Congratulations  That is an impressive weekend!!


----------



## sammydog (Aug 23, 2008)

What a fantastic weekend! Sounds like Piper was certainly ready for her debut! Congrats on her first legs, on Ruby's AX and all those pretty blue ribbons!!!


----------



## IowaGold (Nov 3, 2009)

Thanks all-it *was* fun! It was really weird to run a dog other than Ruby. Ruby is a super fast dog who doesn't care where I am (obviously she pays attention now, well most of the time, but she's always several obstacles ahead of me). Rear crosses are our method of choice. Piper *could* be fast if she wanted to be, but she'd rather run right with me. I suck at front crosses plus I don't think she's confident enough yet to do an obstacle without me *right there*, so when we had to do crosses it was not pretty this weekend. A lot of "go, Piper, go" and hoping she'd listen so I could get a rear cross in. Oh, well, we'll both get better once we're used to working together.


----------



## golden_fan (Jun 6, 2011)

Congratulations!


----------



## DNL2448 (Feb 13, 2009)

Congratulations on your passes! Did you get a video of your runs?? Would love to see them. And as a side note, most of my vacations are centered around something doggy!
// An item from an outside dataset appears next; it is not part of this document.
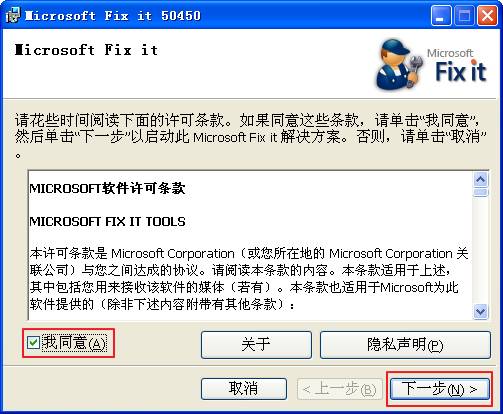Screen dimensions: 503x414
Task: Minimize the Microsoft Fix it 50450 window
Action: point(441,16)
I know nothing about agility, except it is fun to watch and we have some great teams here on GRF. What is a front/rear cross?


----------



## IowaGold (Nov 3, 2009)

DNL2448 said:


> Congratulations on your passes! Did you get a video of your runs?? Would love to see them. And as a side note, most of my vacations are centered around something doggy!
> 
> I know nothing about agility, except it is fun to watch and we have some great teams here on GRF. What is a front/rear cross?



No video. I'm really bummed about not having the last AX on video since it was probably the nicest run we have EVER had. I said as much to a friend before our jumpers run and she taped that run but, well, we probably knocked down as many jumps as we left up so I don't want to see that one!

A front cross is where you are in front of the dog when you change sides. Typically you kind of pivot in front of them (facing the dog) and they end up on your other side. I'm probably not the best person to describe them since I SUCK at them (Ruby is very fast and she hates it when I crowd her). 

A rear cross is where you switch sides of the dog who is running in front of you. It usually done when the dog is doing a jump/obstacle and you are behind them in between obstacles. It has the effect of telling the dog that you are going to be turning soon (towards you).


----------



## IowaGold (Nov 3, 2009)

Piper on Sunday:



Ruby on Sunday and Saturday:


----------



## Stretchdrive (Mar 12, 2011)

That is great!! Congrats!


----------



## sammydog (Aug 23, 2008)

Great pictures! I love both of the weave pole shots!


----------